I couldn’t tell you any of this. All I could do was to cover my face to hide the tears and run away. When I got to my car I sat for a very long while until I stopped crying and could drive home.

The other thing I didn’t tell you is what I may have in common with the homeless man, I’m an alcoholic. I was raised by one and am related to several. The disease runs rampant in my family. I’ve been told to say I’m a person in long term recovery, meaning I’m sober and have been so for quite some time. I don’t generally tell people this, because unlike, say cancer survivors, there aren’t any coloured ribbons, or fun walks for alcoholics or addicts, even the clean and sober ones. People don’t look at you as someone who has fought – and remains constantly vigilant – against a chronic and deadly illness, and survived, people see a drunk, an addict, someone who has a flaw in their moral character, someone who cant’ be trusted, someone you can’t leave your children with (yes, I have been at the receiving end of all these attitudes) people look at you as something that is less than normal people. That’s why I don’t generally share that about myself. That is also why when you told me about the homeless man the first thing I felt was empathy for him, and the pain he must feel at fear and loathing that he experienced in your daughter’s dance studio, and likely just about everywhere else he goes.
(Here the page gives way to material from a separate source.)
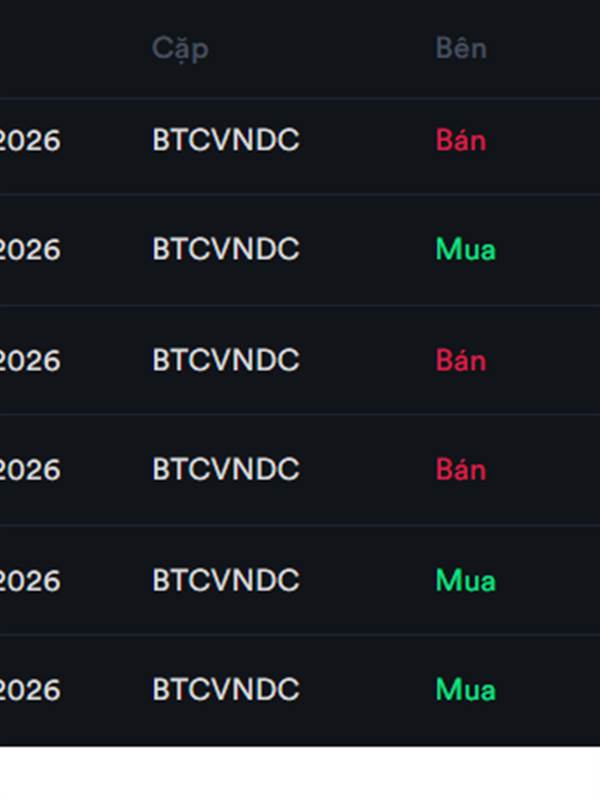Click the 2026 date in fourth row
This screenshot has height=800, width=600.
click(x=30, y=470)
I didn’t tell you any of this, because these things are usually too raw for me to say out loud. These things have brought judgement and negative stigma on me and my family, and some days I’m just not up to saying out loud that this is wrong. This is so very wrong. That it is not okay to view people as less than. No is less than anyone else. I think if people could get that straight in their heads the world could be a more compassionate and beautiful place.
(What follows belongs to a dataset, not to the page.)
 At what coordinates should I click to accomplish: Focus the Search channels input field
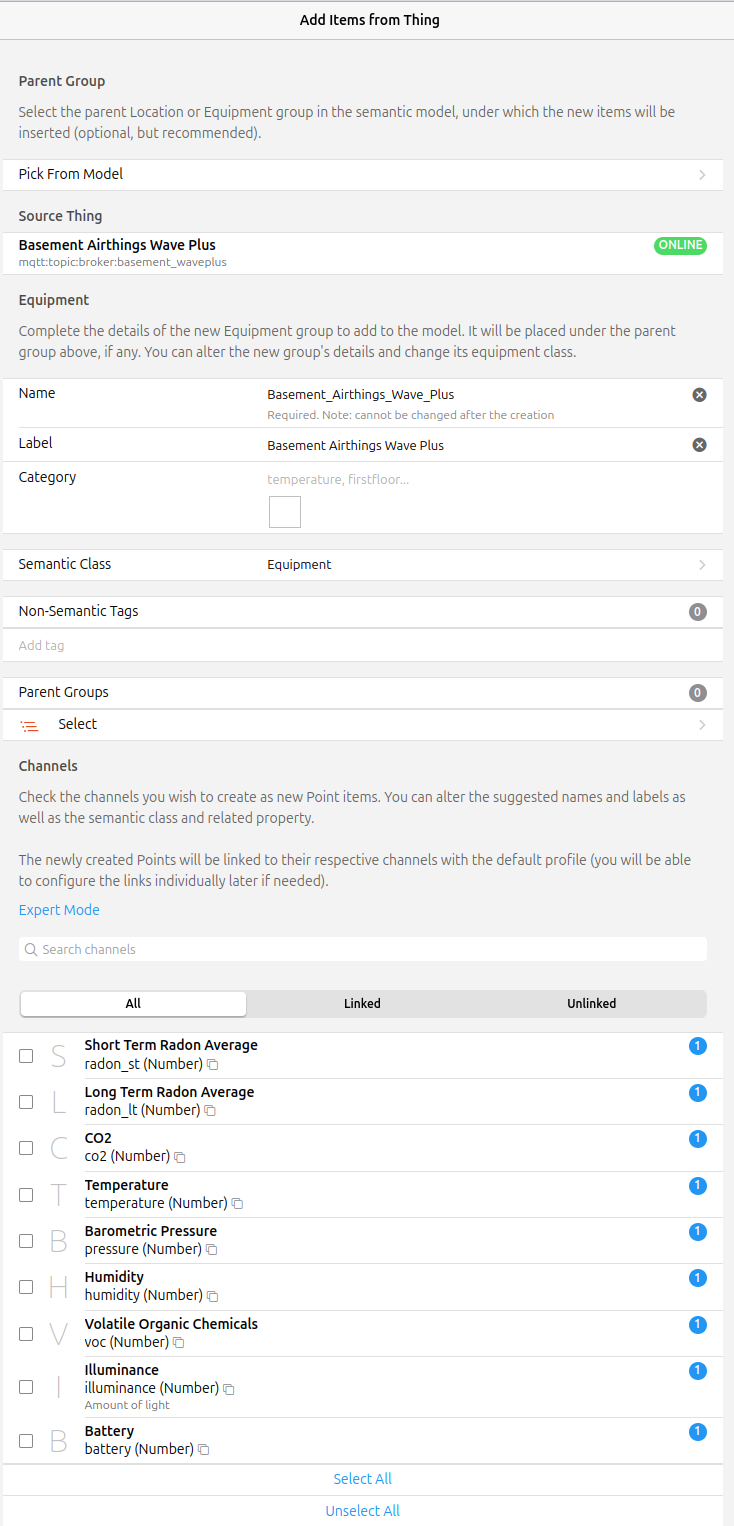click(x=362, y=950)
So, maybe, next time you see a homeless person, someone who is mentally ill, intoxicated,maybe, you could let some compassion enter your viewpoint, and not let fear guide your thinking and actions, maybe you could lead with kindness and compassion, just a little at first. Or maybe you could, just for a moment, reexamine the way you view the homeless, the mentally ill, the addicted, the alcoholic. Maybe that could be a start.